Please don’t try to satisfy the demand for interplanetary stories. The real good ones of that class are few and far between. The others just go through the routine. It is certainly very queer that every space flyer that starts for another planet usually gets there or at least out of the earth’s atmosphere to another world.

Interestingly, the editorial response concurs with this low opinion of the subgenre:

We feel as you do about our interplanetary stories. But the trouble is that our readers want them; they tell us so in their letters. It is fair to say the interplanetary stories must involve some absurdities. The acceleration has got to be such that no living creature could stand it. We must give some interplanetary stories. We hope that your letter will be read by many of our present or prospective authors.

Leslie F. Brunk announces the shocking revelation that a letter in the October 1928 issue from G. N. Garrison, pouring sarcastic scorn upon a reader who insisted upon correct grammar, was plagiarised from William Cower Brann (or “Mrs. W. C. Brann” as Brunk curiously refers to him). “It is a sad commentary on human nature that so weak a passion as vanity should lead a man to do such a thing” opines the editorial response.

L. A. Putnam criticises the magazine’s critics: “Any man or woman who reads a book, magazine or paper that is published weekly or monthly, and finds that he must criticize, I would advise not to read any more of its copies, as it will do him more harm than good, for he is bound to be more or less skeptical and therefore, he will not get all the good out of the literature.”

Milton Emlein objects to how the letters column is handled: “like too many other magazines, yon have committed the abominable editorial fault of calling for criticism and then attempting to overbear and crush those comments by the mere weight of your position. If the criticisms—which you called for—are good enough to print, they ought to stand on their own merits or at least be attacked from the standpoint of logic and none of the author knows enough about this subject, etc. Does one have to be a Bacon to criticize Shakespeare?” Switching the topic, Emlein then contributes to ongoing debates about the fourth dimension by quoting excerpts from Henry Parker Manning’s The Fourth Dimension Simply Explained, a book from 1910.

The letters column also has a contribution from one of Amazing’s fiction writers, Dr. Miles J. Breuer, in which he takes aim at fellow contributor W. Alexander. He starts his letter with a short spoof story about an astronomer using a device to change the colour of the moon and knock it about the sky, before declaring that Alexander’s stories of organ transplantation are just as loose with biology as Breuer’s parody is with astronomy:

If Amazing Stories were some sort of a burlesque refuse-heap, the sport of innocent clowns, that might get by. But the stories in this magazine are supposed to carry an air of plausibility with them; they are supposed to be built on some sort of foundation that has at least an appearance of being scientific […] Mr. Gernsback would never permit such a raw fizzle as this to get by him in the field of physics, chemistry, or astronomy. But they get by him in the field of biology, especially the highly specialized department of biology. Why not get someone with a thoroughly trained biological, especially medical mind, to pass on that class of material?
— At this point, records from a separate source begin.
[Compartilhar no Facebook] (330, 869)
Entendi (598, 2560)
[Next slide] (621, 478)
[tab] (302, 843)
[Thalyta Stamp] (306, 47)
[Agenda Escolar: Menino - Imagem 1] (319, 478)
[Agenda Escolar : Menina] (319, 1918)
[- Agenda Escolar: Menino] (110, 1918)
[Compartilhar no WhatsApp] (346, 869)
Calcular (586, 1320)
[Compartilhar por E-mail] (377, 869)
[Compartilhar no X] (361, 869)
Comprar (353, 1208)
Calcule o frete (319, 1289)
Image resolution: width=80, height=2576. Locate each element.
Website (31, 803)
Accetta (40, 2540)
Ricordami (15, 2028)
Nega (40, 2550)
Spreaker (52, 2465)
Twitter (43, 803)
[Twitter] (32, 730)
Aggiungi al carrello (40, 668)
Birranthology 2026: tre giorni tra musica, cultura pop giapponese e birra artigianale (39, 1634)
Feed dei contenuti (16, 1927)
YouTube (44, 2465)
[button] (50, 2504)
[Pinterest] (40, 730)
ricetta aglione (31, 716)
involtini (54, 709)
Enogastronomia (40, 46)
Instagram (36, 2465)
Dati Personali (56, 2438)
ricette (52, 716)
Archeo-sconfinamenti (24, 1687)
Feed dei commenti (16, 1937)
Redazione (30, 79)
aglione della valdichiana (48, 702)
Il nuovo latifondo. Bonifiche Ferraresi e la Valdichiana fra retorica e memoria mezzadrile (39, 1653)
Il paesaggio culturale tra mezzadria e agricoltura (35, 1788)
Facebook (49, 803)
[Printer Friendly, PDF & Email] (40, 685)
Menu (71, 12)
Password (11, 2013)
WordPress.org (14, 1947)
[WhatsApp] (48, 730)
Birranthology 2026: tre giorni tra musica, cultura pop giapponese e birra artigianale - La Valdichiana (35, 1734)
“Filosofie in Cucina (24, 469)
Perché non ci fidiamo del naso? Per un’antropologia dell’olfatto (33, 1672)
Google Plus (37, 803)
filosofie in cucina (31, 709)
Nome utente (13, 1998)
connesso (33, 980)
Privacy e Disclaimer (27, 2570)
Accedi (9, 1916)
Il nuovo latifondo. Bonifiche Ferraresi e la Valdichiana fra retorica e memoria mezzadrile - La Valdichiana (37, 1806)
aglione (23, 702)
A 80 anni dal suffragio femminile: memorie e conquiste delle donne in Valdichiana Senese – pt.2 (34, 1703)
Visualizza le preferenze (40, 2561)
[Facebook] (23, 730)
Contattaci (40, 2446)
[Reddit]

Gernsback responds by citing the work of Dr. Serge Voronoff and unnamed German investigators as evidence that Alexander’s stories may not be as implausible as they seem – and, indeed, the history of organ transplantation has proven Gernsback right.
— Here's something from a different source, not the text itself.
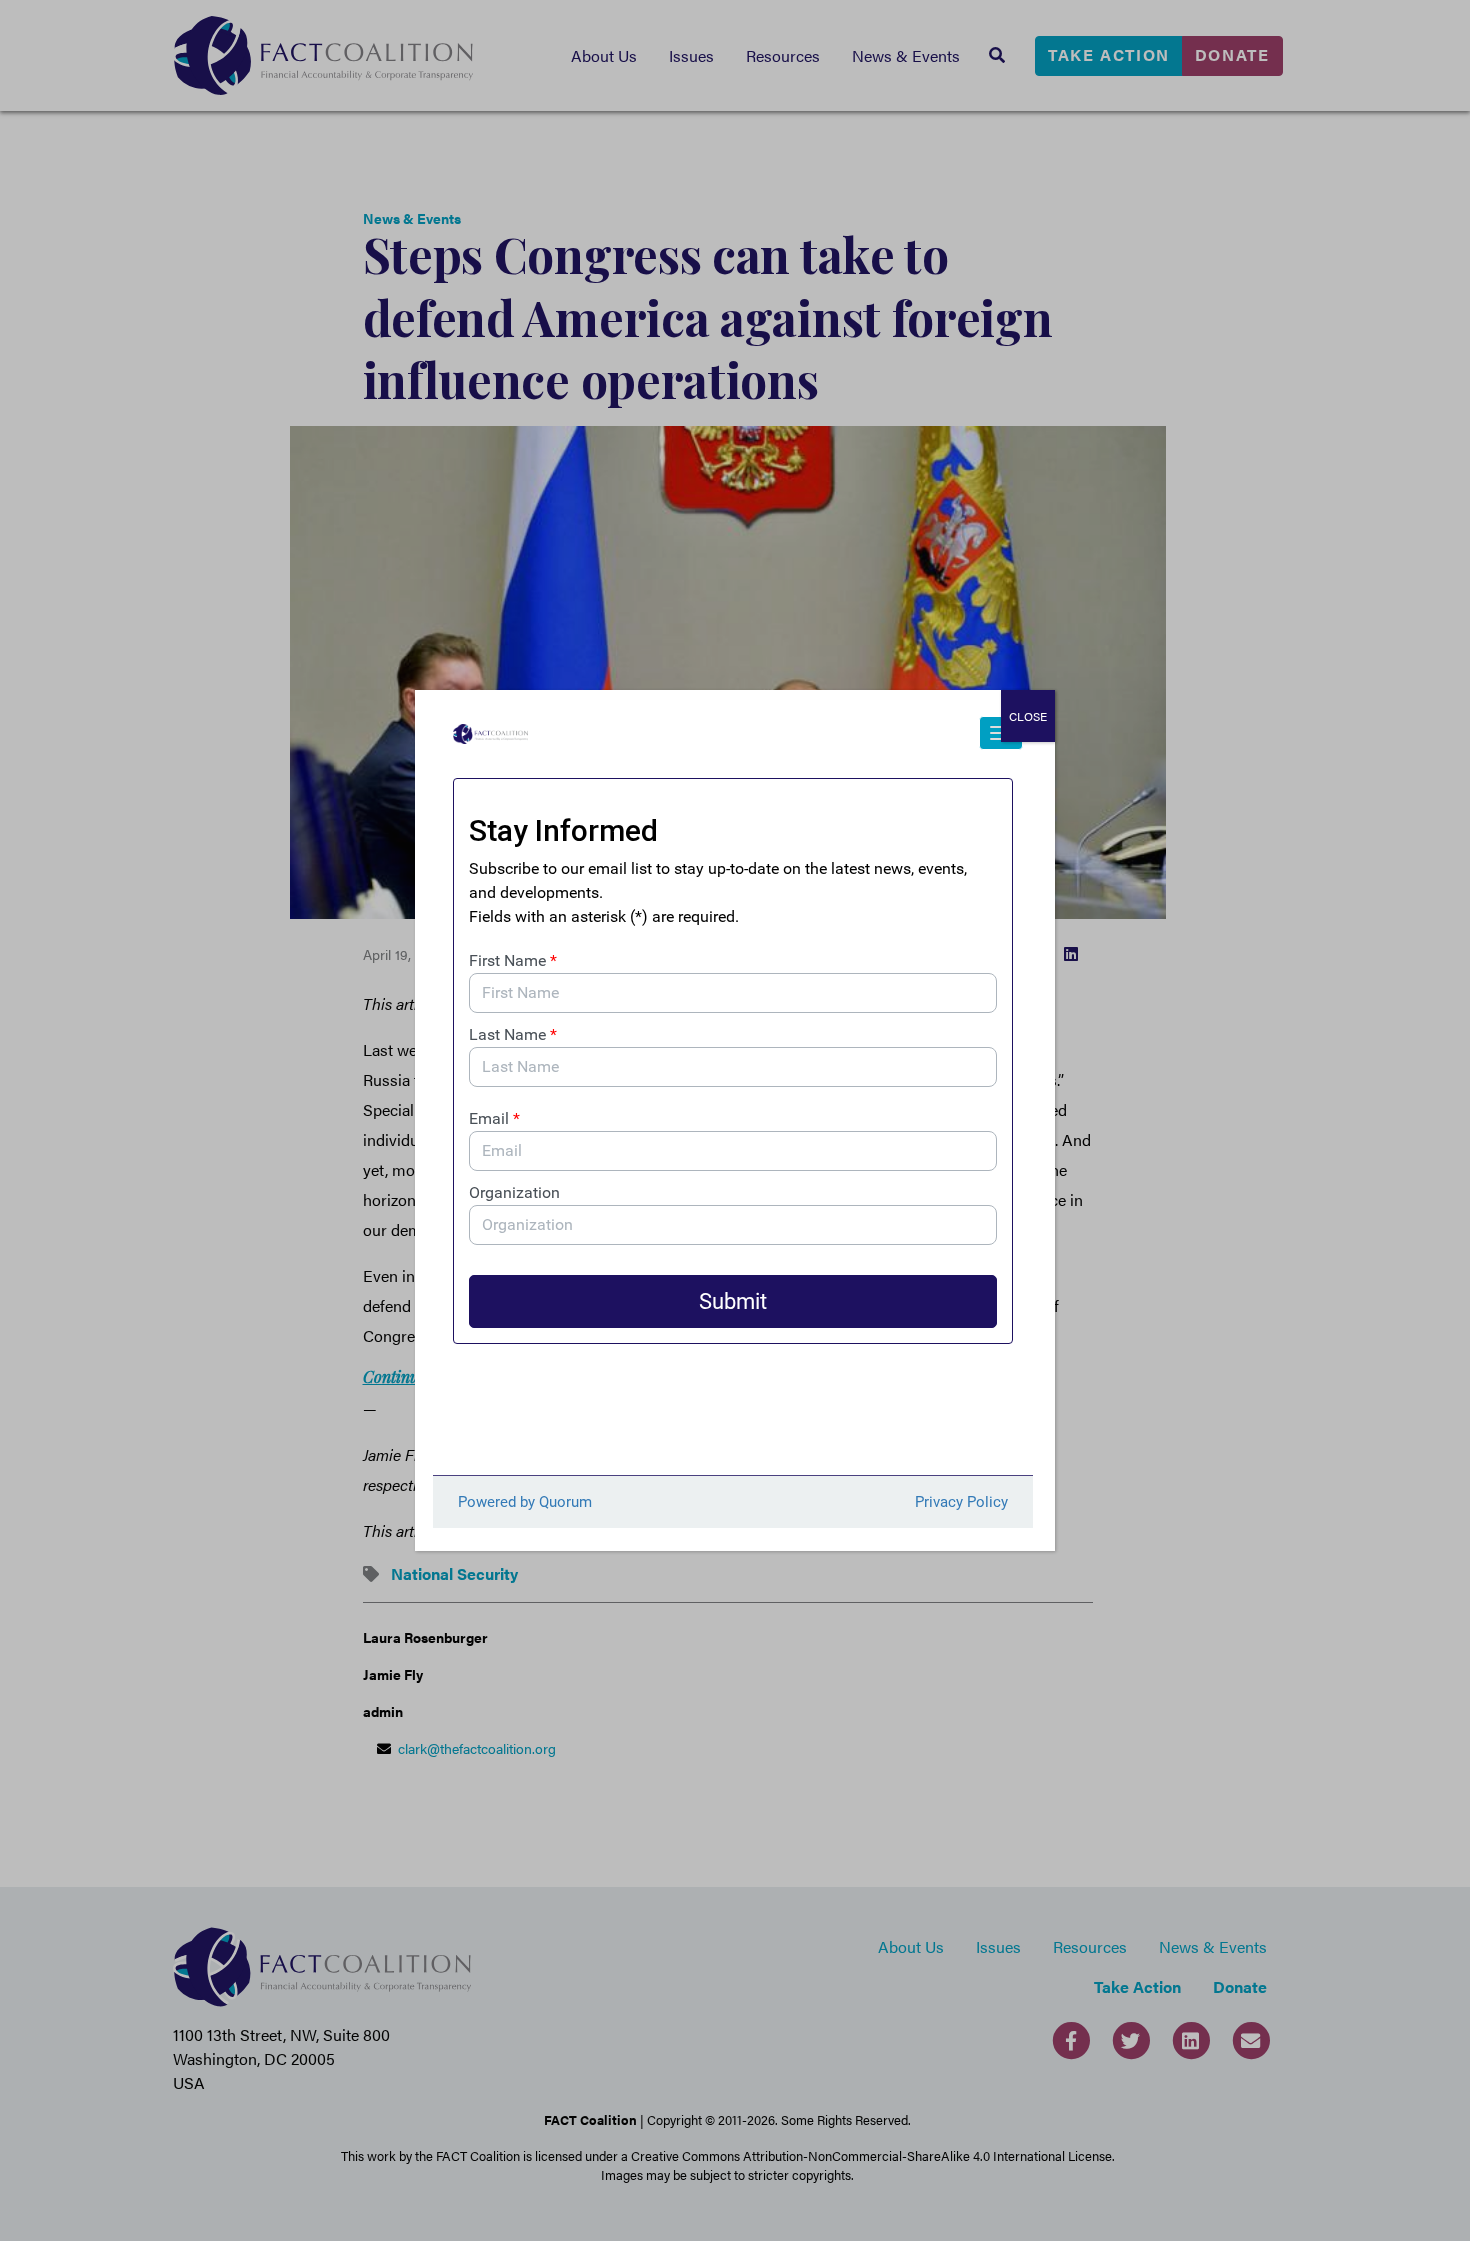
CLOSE (1028, 716)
The letter has a curious footnote: Miles J. Breuer may have been laughing at his own expense here, quite literally, as there is a theory that he and W. Alexander were actually the same person. This theory, discussed by Mike Ashley in The Gernsback Days, is based on the fact that the June 1927 issue of Amazing includes an editorial comment crediting Breuer with “New Stomachs for Old”, a story that had been attributed to W. Alexander when published.